Any entrepreneur is just an idea and the right data set away from a startup. As global actors, startups benefit from transferring data across borders to expand their customer base and scale their businesses. The General Data Protection Regulation (GDPR), the Data Governance Act (DGA) and the Data Act are three key policies that contain specific provisions on how to transfer data outside the EU territory. Let’s go back to the basics to understand how startups are impacted by complex EU data and privacy regulations and the mechanisms they have to transfer data.
The General Data Protection Regulation (GDPR)
The GDPR is a key piece of EU privacy law that, since it became enforceable in 2018, regulates the processing and transfer of personal data. What it stands for is simple: when personal data is transferred outside the EU, it is expected to be treated with the same level of protection as in the EU. That level of protection is judged by the European Commission through an adequacy decision. For now, only the following countries have been granted adequacy: Andorra, Argentina, Canada, the Faroe Islands, Guernsey, Israel, the Isle of Man, Japan, Jersey, New Zealand, South Korea, Switzerland, the United Kingdom and Uruguay.
What do startups do when there is no adequacy framework? In such a situation, startups can transfer personal data through standard contractual clauses (SCCs) and binding corporate rules (BCRs). However, these measures are not particularly startup-friendly as they are highly time and resource consuming.
Startups have struggled to implement the GDPR despite their best efforts to comply with all EU regulations. The GDPR has presented an unprecedented complexity challenge for smaller actors with fewer resources, to the extent that many new businesses have emerged to provide advisory services or technical solutions to be GDPR-compliant, which startups often can’t afford. In addition to these implementation issues, many of the normative pillars of this regulation, such as data minimisation, effectively hamper innovation, especially the development of artificial intelligence systems and similar data-driven technologies that startups can leverage to compete with incumbent players. Granting startups greater flexibility in their data processing practices will allow them to thrive.
The GDPR also overlaps with more contemporary policies such as the Data Act (2022), thus creating a complex patchwork of regulation that smaller players don’t have the resources to grasp. Adding to the fact that the regulation lacks clarity regarding its definition and scope, one could have easily anticipated the calls to policy makers to rethink the framework and allow for the whole EU ecosystem to thrive.

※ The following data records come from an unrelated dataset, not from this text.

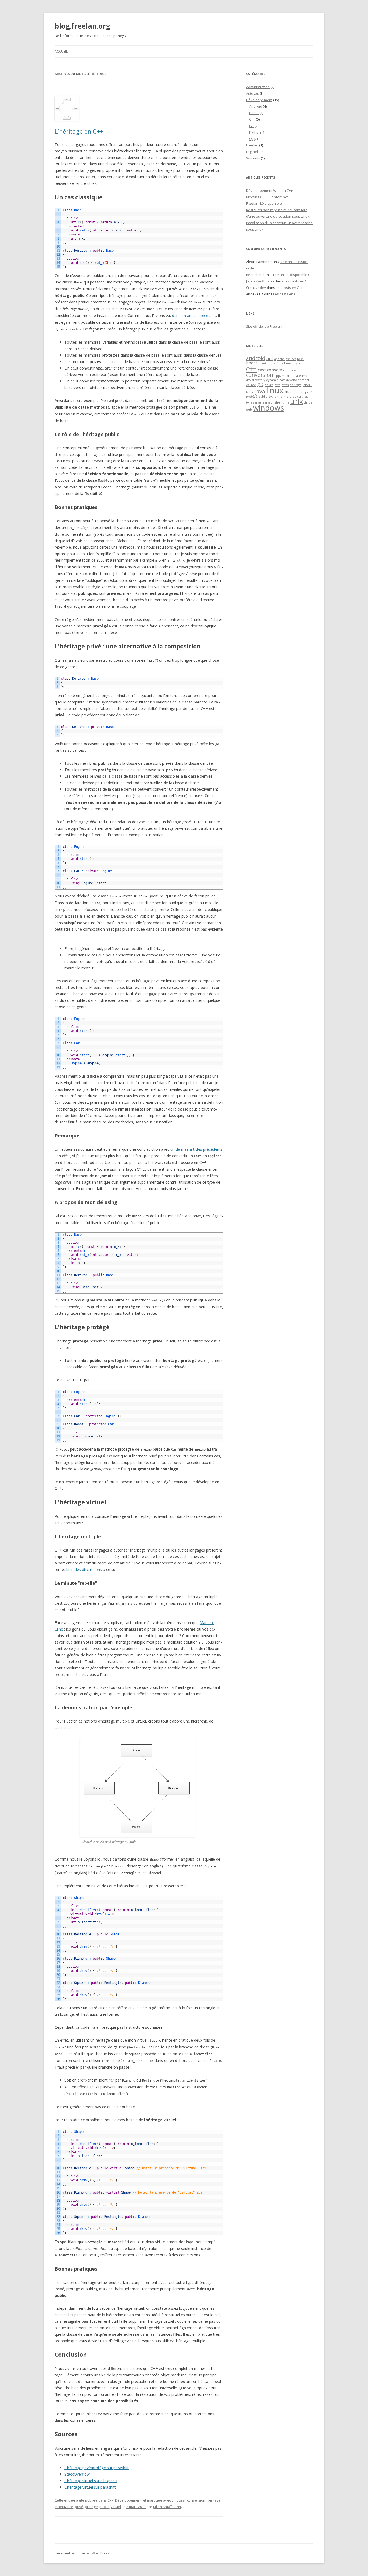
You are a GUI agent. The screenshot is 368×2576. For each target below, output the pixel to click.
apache (279, 359)
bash (300, 359)
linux (274, 390)
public (104, 2506)
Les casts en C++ (297, 281)
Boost (254, 112)
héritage (214, 2500)
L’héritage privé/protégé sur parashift (96, 2467)
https (285, 385)
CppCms (280, 376)
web (249, 409)
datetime (301, 376)
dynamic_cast (275, 380)
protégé (91, 2506)
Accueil (61, 51)
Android (255, 106)
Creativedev (256, 287)
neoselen (254, 274)
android (255, 358)
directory (258, 380)
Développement (128, 2500)
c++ (174, 2500)
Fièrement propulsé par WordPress (82, 2553)
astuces (291, 359)
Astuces (252, 93)
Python (255, 132)
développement (297, 380)
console (274, 370)
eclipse (251, 385)
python (273, 396)
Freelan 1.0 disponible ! (264, 203)
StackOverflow (77, 2474)
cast (182, 2500)
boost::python (294, 363)
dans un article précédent (194, 315)
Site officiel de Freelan (264, 326)
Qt (251, 138)
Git (251, 125)
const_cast (290, 370)
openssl (299, 392)
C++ (110, 2500)
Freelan (252, 145)
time (286, 402)
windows (268, 407)
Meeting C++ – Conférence (267, 196)
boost (251, 363)
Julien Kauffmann (167, 2506)
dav (248, 380)
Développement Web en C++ (269, 190)
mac (288, 392)
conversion (196, 2500)
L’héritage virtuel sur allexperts (90, 2480)
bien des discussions (84, 1569)
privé (79, 2506)
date (290, 376)
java (260, 391)
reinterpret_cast (291, 396)
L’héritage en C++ (79, 131)
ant (269, 358)
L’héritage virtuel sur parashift (90, 2487)
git (260, 384)
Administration (258, 86)
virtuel (116, 2506)
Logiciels (253, 151)
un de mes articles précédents (196, 1149)
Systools (253, 158)
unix (296, 401)
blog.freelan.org (82, 26)
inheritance (64, 2506)
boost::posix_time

The Data Governance Act (DGA)
Re-using data can be of great benefit to society both at home and abroad. Expected to come into force in September 2023, the DGA states that strict safeguards are needed when providers of data intermediation services transfer personal data, commercially sensitive data and non-personal data when this can result in a conflict with Union law or the law of relevant Member States. Hitherto, the re-use of these categories of data was infrequent and always in the hands of Member States. Thus, the DGA establishes strict rules for re-users that aim to transfer confidential data to non-EU countries (stricter conditions may apply to highly sensitive data, such as health data).
However, the DGA may have detrimental effects for startups. Indeed, when there is no adequacy decision or international treaty stipulating whether a provider of data intermediation services can transfer data relevant to this legislation or not, it is up to the provider to determine whether sharing data outside the EU goes against EU law. Placing the legal onus on startups to decide whether their data will be treated with an equivalent level of protection and when to deny access creates legal uncertainty.
The Data Act
Although still in trilogues, the Data Act is expected to create a legal framework to promote data sharing across the Union. It will do so by setting new guidelines for sharing industrial data aimed at protecting non-personal data covered by intellectual property rights and trade secrets. Like the GDPR and the DGA, the Data Act establishes new requirements to access and transfer non-personal data held in the EU when this is in contradiction with Union law or the national law of any relevant Member State. Like under the GDPR, data may only be transferred to non-EU countries that guarantee a level of IP and trade secret protection equivalent to the EU’s.
Because personal and non-personal data are often mixed in datasets, it is increasingly hard to distinguish them. Given that IP and trade secret protection rules apply regardless of the nature of data, it can be unclear for startups whether the GDPR or the Data Act applies. While Article 27 of the Data Act builds on Article 48 of the GDPR, the two provisions contain different rules and can lead to misinterpretation. More clarifications are consequently needed for startups to possess greater legal certainty. It would be helpful that when datasets are mixed with personal and non-personal data and there is no adequacy in place to govern data flows between the Union and another country, other options, such as SSCs under GDPR, are enough to meet the requirements of the Data Act. Otherwise, startups may face excessive legal uncertainty when handling data transfers under this regime.
This complex patchwork of regulations makes it very difficult for startups, actors with inherently fewer resources, to transfer data outside the EU. This is why Adequacy agreements, such as the Privacy Shield, between different jurisdictions are essential to startup ecosystems – they facilitate startups’ legal compliance, provide legal certainty and enable safe cross-border data transfers.